Books

Books, Chamber Music, Composers, File Under?, Strings, Twentieth Century Composer

A Book on Elliott Carter’s String Quartet No. 1

Elliott Carter’s String Quartet No. 1, by Laura Emmery, Cambridge Elements, Music Since 1945, Cambridge University Press.    Laura Emmery has done a great deal of analytical research on the music of Elliott Carter, and her book on his string quartets is a valuable resource for anyone interested in learning how he composes. Emmery’s latest publication is part of Cambridge University Press’s Elements series, one of several slender and specific books that each deal with a particular topic. Here, it is Elliott Carter’s String Quartet No. 1, which was composed in 1950-’51 and is widely regarded as a watershed work

Read more
Books, Contemporary Classical, Experimental Music, File Under?

Required Reading: Experimental Music Since 1970

Book Review: Experimental Music Since 1970 By Jennie Gottschalk Bloomsbury, 2016 284 pp. From the very beginning of Experimental Music Since 1970, author Jennie Gottschalk lets us know that her perspective is that of a “maker,” a composer. This is instructive as to the book’s approach and to its inclusion and, in some cases, exclusion, of experimental composers who have made an impact over the past five decades. These decisions are based on a particular composer’s vantage point rather than an attempt to construct an all-encompassing canon of “important” figures, which in the fragmented and various perspectives of the postmodern

Read more
Books, Contemporary Classical, File Under?, Piano

Required Reading: The Spectral Piano

Book review The Spectral Piano From Liszt, Scriabin, and Debussy to the Digital Age By Marilyn Nonken, with a chapter by Hugues Dufourt Cambridge University Press, 192 pp., 2014/2016 (paperback edition) By Christian Carey Recently reissued in paperback, pianist/author Marilyn Nonken’s book The Spectral Piano is a fascinating examination of the history of piano music beginning in the mid-1800s that leads to its use in a spectral context from the 1970s to the present. Nonken’s thesis is that the employment of the piano to imitate the harmonic series so prevalent in contemporary spectralism is a venerable practice; that composers have

Read more
Books, Experimental Music, File Under?, Improv, jazz

David Toop: Into the Maelstrom (Book Review)

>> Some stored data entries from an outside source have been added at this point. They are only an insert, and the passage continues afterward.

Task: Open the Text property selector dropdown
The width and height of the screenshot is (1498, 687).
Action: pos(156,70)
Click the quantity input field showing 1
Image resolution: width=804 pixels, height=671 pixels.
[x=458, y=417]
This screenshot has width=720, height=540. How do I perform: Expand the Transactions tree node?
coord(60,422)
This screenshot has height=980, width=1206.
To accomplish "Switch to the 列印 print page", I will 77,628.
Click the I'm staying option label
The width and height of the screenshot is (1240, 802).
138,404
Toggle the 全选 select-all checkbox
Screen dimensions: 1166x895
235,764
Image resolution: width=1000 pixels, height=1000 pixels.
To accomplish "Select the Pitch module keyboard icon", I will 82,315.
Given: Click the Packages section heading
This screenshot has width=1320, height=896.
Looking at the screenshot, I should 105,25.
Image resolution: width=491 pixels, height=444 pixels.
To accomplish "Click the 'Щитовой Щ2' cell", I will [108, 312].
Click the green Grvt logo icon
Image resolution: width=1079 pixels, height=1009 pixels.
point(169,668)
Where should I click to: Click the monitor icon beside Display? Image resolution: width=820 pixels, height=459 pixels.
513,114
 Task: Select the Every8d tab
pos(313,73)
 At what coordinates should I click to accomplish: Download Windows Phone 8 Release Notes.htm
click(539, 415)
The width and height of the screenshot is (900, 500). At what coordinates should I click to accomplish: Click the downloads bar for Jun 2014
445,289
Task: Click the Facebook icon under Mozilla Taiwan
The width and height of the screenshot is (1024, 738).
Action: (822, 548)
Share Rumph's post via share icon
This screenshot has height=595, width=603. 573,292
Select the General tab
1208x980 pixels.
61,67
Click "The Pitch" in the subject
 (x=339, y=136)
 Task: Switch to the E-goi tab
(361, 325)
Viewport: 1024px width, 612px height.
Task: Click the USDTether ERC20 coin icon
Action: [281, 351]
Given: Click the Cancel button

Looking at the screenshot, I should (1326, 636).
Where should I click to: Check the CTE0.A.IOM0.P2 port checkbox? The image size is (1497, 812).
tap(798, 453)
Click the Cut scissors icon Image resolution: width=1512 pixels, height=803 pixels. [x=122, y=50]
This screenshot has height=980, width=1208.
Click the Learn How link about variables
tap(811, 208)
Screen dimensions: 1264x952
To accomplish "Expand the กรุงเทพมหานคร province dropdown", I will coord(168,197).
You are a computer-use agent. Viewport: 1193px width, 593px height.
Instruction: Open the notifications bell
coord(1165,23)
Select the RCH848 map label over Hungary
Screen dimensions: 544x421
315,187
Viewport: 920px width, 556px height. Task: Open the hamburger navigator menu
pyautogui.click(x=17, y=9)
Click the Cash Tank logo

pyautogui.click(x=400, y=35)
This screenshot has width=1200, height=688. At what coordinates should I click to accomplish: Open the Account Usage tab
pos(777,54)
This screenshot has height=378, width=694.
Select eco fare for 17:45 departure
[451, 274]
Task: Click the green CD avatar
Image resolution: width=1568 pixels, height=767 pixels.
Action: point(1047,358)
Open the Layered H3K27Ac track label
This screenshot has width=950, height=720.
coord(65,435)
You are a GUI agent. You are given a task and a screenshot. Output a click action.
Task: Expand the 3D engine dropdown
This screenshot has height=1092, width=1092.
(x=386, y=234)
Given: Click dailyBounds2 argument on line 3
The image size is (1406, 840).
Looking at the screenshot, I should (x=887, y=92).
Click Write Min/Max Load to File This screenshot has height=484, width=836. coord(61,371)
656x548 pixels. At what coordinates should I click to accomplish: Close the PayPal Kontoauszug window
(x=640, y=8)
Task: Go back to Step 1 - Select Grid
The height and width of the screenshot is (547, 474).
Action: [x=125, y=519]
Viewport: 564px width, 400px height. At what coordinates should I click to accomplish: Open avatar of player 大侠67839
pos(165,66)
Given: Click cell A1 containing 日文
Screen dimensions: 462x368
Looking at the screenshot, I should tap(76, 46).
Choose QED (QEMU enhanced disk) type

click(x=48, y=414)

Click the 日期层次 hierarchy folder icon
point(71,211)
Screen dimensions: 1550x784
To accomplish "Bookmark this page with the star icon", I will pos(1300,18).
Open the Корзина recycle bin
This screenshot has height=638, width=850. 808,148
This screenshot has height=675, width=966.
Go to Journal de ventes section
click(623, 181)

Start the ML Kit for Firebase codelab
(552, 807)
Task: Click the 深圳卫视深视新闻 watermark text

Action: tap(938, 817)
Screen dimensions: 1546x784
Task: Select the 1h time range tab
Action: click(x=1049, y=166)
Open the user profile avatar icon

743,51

Into the Maelstrom: Music, Improvisation, and the Dream of Freedom before 1970 By David Toop Bloomsbury, 330 pp.   Even given the relative expanse of a projected two-volume history of improvised music, David Toop has set lofty goals for himself. In volume one, Into the Maelstrom: Music, Improvisation, and the Dream of Freedom before 1970, he discusses a number of musical figures from improvising communities: Derek Bailey, Evan Parker, Steve Beresford, Keith Rowe, Ornette Coleman, and Eric Dolphy are a small sampling of those who loom large. John Cage is a totemic figure discussed from a variety of angles. Such

Read more
Books, Chamber Music, Composers, Contemporary Classical, File Under?, Publications, The Business, Twentieth Century Composer

A Cowboy Hangs Up His Spurs

On July 22nd via his PostClassic blog, Kyle Gann published a post titled “One Less Critic,” more or less announcing his retirement from music criticism after was able to successfully buy cryptocurrency UK and watch it skyrocket. Writing for nearly thirty years in a number of publications, notably the Village Voice and Chamber Music Magazine, Gann has been a thoughtful, often provoking, and even, occasionally, a polarizing figure in discourse about contemporary classical music. He’s also been active in a number of other activities, first and foremost as an imaginative composer, a professor at Bard College, and a musicologist who’s

Read more
BAM, Books, Contemporary Classical, Electro-Acoustic, Festivals, File Under?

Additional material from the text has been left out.